Yes - thanks Brandon for the detailed explanation. Not urgent but I'd love to see a list of the low hanging fruit for where our pages are inefficient. 

On Apr 29, 2015, at 07:55, Dan Andreescu <dandreescu@wikimedia.org> wrote:

Thanks Brandon, that works for me.  The cookie has been great btw, we're learning great stuff.

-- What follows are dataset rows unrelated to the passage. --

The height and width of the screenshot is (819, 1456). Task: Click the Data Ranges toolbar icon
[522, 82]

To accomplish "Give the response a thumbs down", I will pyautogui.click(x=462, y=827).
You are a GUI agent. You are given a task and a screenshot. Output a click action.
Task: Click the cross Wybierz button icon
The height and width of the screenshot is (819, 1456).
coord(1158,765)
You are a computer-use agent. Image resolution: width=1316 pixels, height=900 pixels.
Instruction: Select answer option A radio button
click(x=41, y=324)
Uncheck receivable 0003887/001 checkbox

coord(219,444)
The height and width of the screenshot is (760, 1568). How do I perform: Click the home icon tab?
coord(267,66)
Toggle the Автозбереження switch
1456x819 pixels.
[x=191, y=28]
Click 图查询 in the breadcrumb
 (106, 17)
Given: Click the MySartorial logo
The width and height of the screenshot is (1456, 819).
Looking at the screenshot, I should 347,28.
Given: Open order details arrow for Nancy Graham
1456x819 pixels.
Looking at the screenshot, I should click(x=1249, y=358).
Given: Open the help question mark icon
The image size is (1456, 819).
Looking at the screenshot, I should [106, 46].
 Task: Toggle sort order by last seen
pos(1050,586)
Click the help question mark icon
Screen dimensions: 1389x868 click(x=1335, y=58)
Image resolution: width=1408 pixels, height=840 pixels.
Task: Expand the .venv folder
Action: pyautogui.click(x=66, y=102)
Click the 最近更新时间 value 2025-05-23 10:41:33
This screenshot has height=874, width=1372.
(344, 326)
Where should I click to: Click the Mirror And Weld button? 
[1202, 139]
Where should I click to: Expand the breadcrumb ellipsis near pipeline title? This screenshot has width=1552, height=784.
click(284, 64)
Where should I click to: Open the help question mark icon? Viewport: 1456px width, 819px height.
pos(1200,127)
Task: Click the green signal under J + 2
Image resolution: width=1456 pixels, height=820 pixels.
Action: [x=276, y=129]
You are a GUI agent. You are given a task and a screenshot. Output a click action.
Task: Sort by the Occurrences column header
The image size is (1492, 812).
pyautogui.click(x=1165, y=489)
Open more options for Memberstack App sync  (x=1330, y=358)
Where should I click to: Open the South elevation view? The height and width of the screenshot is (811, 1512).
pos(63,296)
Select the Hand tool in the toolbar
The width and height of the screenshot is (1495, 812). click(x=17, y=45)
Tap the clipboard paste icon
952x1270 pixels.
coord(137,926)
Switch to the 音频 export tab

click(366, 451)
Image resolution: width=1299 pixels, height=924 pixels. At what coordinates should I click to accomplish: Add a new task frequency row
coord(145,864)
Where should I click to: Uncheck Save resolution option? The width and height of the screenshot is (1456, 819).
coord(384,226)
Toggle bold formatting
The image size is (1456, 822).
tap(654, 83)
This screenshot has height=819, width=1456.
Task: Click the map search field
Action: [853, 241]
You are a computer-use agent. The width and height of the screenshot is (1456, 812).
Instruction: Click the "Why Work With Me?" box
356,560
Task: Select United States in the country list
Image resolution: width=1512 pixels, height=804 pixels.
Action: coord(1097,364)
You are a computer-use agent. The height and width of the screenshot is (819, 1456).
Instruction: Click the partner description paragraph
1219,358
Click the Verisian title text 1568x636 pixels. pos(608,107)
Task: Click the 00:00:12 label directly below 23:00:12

On Wednesday, April 29, 2015, Brandon Black <bblack@wikimedia.org> wrote:
Re: the header name:

Keep in mind this header does get sent back to clients as a response
header as well.  It's probably not a great practice to be using a
generic-sounding header name like "Last" there and waiting to find out
what it conflicts with now or in the future (although I'll note that
the only thing even close in current common use is "Last-Modified").
The norm would be at least X-Something for a custom weird header, but
I feel the WMF-Something prefix is pretty valid in this context as
well.

We could blend up the best of all of these concerns if we don't care
about human readability much and just make it something like
"X-WMFLA", too.  Regardless, to be honest our pages are so inefficient
and huge on average that I'm not overly concerned about the size of
this one header's name to begin with.  There's a ton of lower-hanging
fruit than that to go after for reducing response sizes...

Re: date formats:

The stringification VCL offers of the current timestamp "now" was
chosen to match the format used in Expires fields of Cookie headers,
which is rfc822/rfc1123 -based (with 4 digit years and fixed GMT
timezone for best compat with various cookie "standards"), so we get
something like "Wed, 01 Jan 2000 01:01:01 GMT".  The form we're using
for Last-Access is just the easiest transformation we could do on that
while throwing out the redundancy and excess precision and making it
compatible with cookie data-value formatting.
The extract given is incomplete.